Make Sure She Has Examples of Success After Failure

Include Stories from Fiction and From History

"Meet the Robinson's" and its message of "Keep Moving Forward" is a great one. We also refer to the "Up From the Ashes" song and scene from "Chitty Chitty Bang Bang" at our house.  Both movies show an inventor failing AND succeeding.  How many times did Babe Ruth strike out versus his Home Runs? Apparently Einstein was horrid in elementary school.   Thomas Edison tried TONS of other options before coming up with just the right filament for the light bulb, or what about Alexander Flemming and his chance discovery of Penicillium?  Michael Jordon once said,

"I've missed more than 9000 shots in my career. I've lost almost 300 games. 26 times, I've been trusted to take the game winning shot and missed. I've failed over and over and over again in my life. And that is why I succeed." 

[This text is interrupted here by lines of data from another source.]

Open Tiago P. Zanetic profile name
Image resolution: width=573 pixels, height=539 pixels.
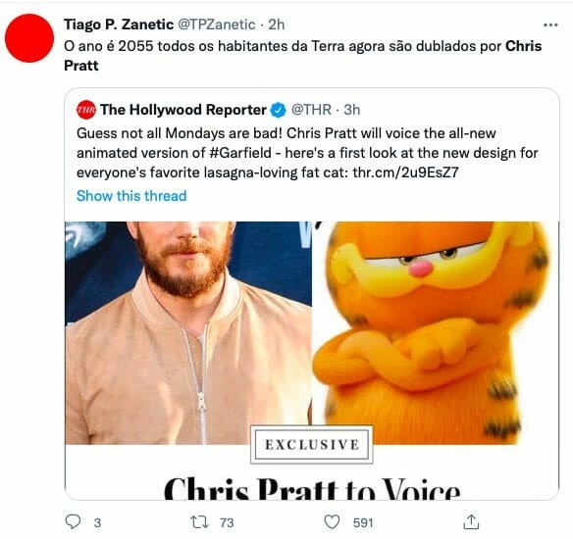click(x=119, y=25)
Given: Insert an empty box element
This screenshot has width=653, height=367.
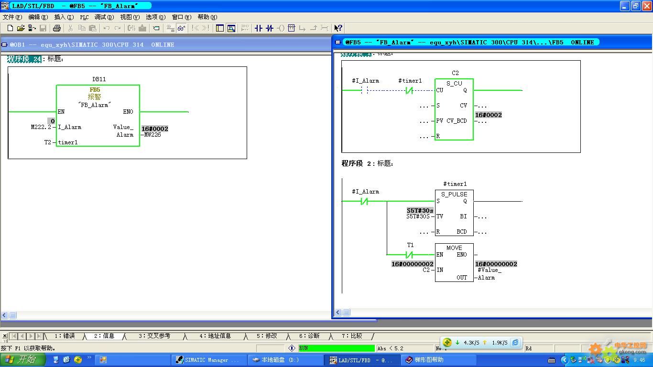Looking at the screenshot, I should 292,28.
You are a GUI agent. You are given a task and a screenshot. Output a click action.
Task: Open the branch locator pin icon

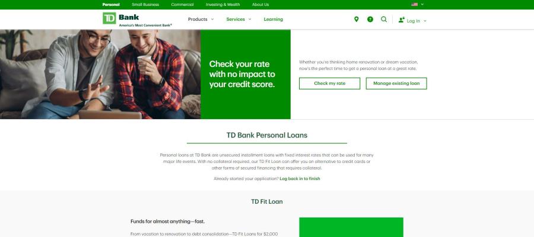[356, 20]
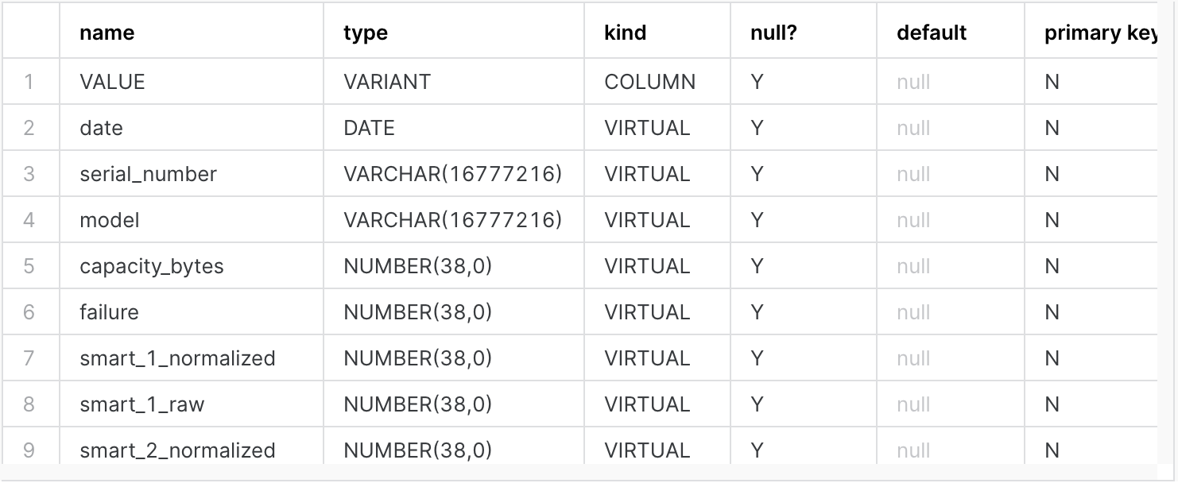Click the DATE type cell
Screen dimensions: 1178x483
point(453,128)
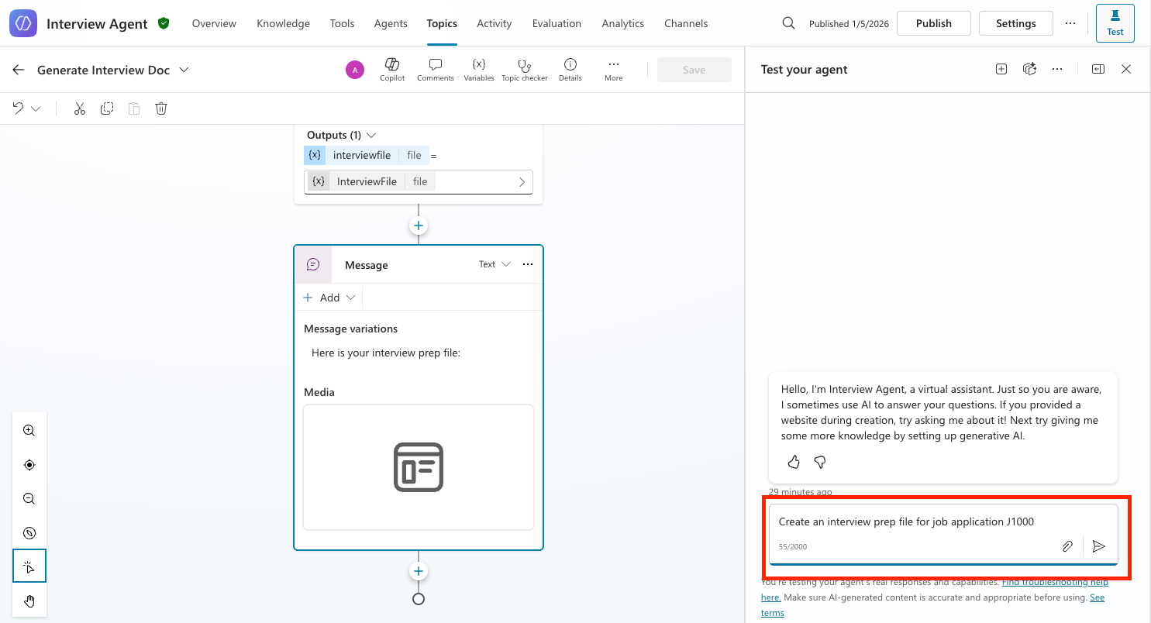Click the trash delete icon in toolbar
The height and width of the screenshot is (623, 1151).
pyautogui.click(x=161, y=108)
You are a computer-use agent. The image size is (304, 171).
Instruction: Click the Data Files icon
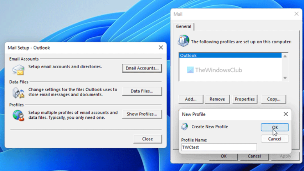point(18,92)
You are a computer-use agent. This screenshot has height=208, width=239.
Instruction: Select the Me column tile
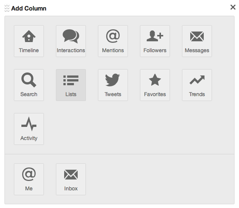point(29,179)
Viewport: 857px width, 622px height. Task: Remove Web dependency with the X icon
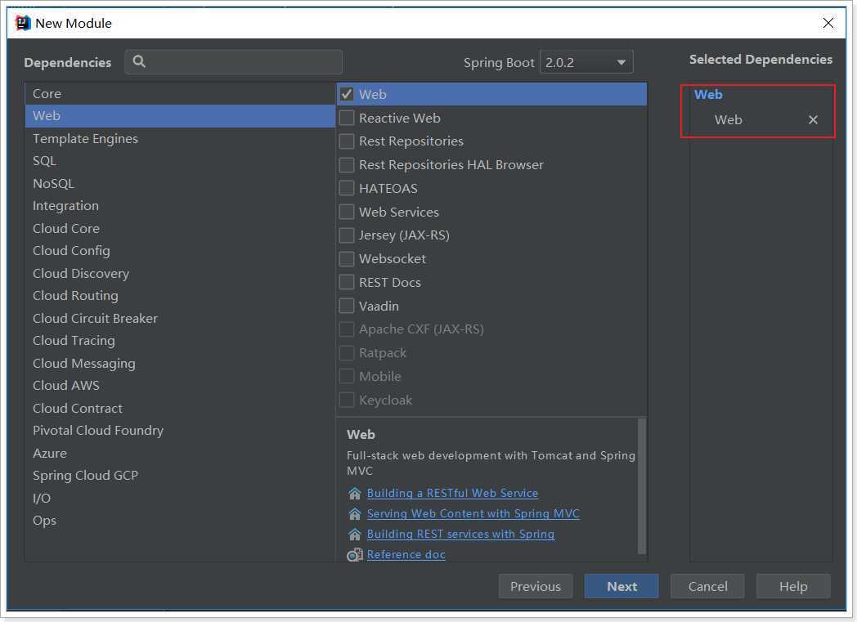pyautogui.click(x=813, y=119)
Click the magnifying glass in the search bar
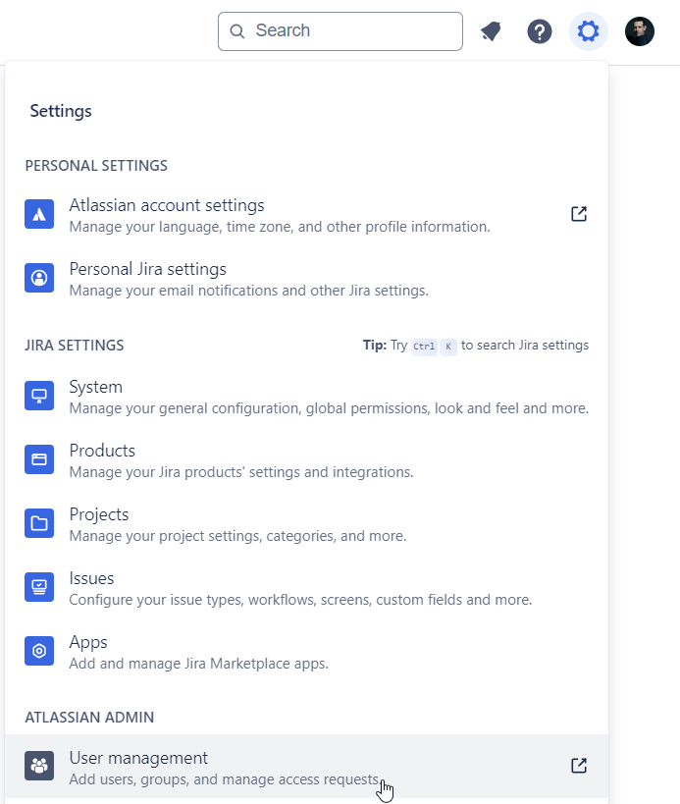 point(236,31)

Share things like this with your perfectionistic child often.

Include Examples from Your Own Life

Share your most embarrassing moments with your kids - couched with something good that came out of it - a lesson learned, a friend made . . .  Do the same with all the failures you've had and can share in this same kind of light.

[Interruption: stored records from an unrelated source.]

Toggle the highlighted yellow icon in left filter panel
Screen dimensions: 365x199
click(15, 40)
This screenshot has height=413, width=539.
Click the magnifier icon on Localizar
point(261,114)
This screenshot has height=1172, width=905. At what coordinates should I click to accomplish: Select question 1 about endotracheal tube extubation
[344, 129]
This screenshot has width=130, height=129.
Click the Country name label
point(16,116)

Include Examples from your Child's Own Life:

Your child didn't always know how to use the potty, couldn't always dress him/herself or button buttons etc.   Practice had to happen first.  Even if you have to dig deep, make sure your child knows he or she has been through this before.  Every child will have something you can point to that needed practice for attainment.  The skill of tying shoes, playing an instrument, dribbling a basket ball. . .

Offer Chances to Fail in Private

Give challenges at home you know your child can handle, but your child isn't totally sure about.  For example, you might offer a book your child will think is a little too tough and say, "but I really think you'll like this story. What if we read it together? You read it to me and if you get stuck you can ask for my help." (I did this with my own daughter to get her to try reading chapter books - now it is hard to find good books, at the right level, in her areas of interest fast enough!)  Then, if something IS a challenge just be supportive through it.  At the end ask, "Did you do your best? and How did that feel?"

When Failures Occur, Treat them as A Learning Opportunity

Seriously, when your child fails at something - celebrate it! "Woo-hoo, a chance to learn something - okay what is it, what did you learn, or what did we learn from this one?" Don't be so over-the top that it feels cheesy or you will look like you are being patronizing, but genuinely empathize with the disappointment, embarrassment, whatever and then say, "But you know, the good news is, I BET there is something to be learned here - that's the way the greatest scientists see it anyway."

Teach and Model Positive Self Talk
Let your kids see you make mistakes and respond to them the way you wish they would respond to theirs: "Oh my gosh! What a mistake I made! Ah well, everyone does. I'm going to just keep moving forward" or, "I won't let it get me down" or, "Good thing I know mistakes are often a learning opportunity. what can I learn from this?"

Let your kids see you try something new and fail: "Oh, singing is So hard - my voice cracked all through my half hour lesson today. Ah well, I know if I keep practicing, I'll get it."

It will take time, but, overtime, these techniques along with just quality attention and time together will make a difference for your perfectionist kid.  He or she may still struggle with perfectionism, but it is a lot less likely to cripple him or her into doing nothing because of the fear of not doing it perfectly.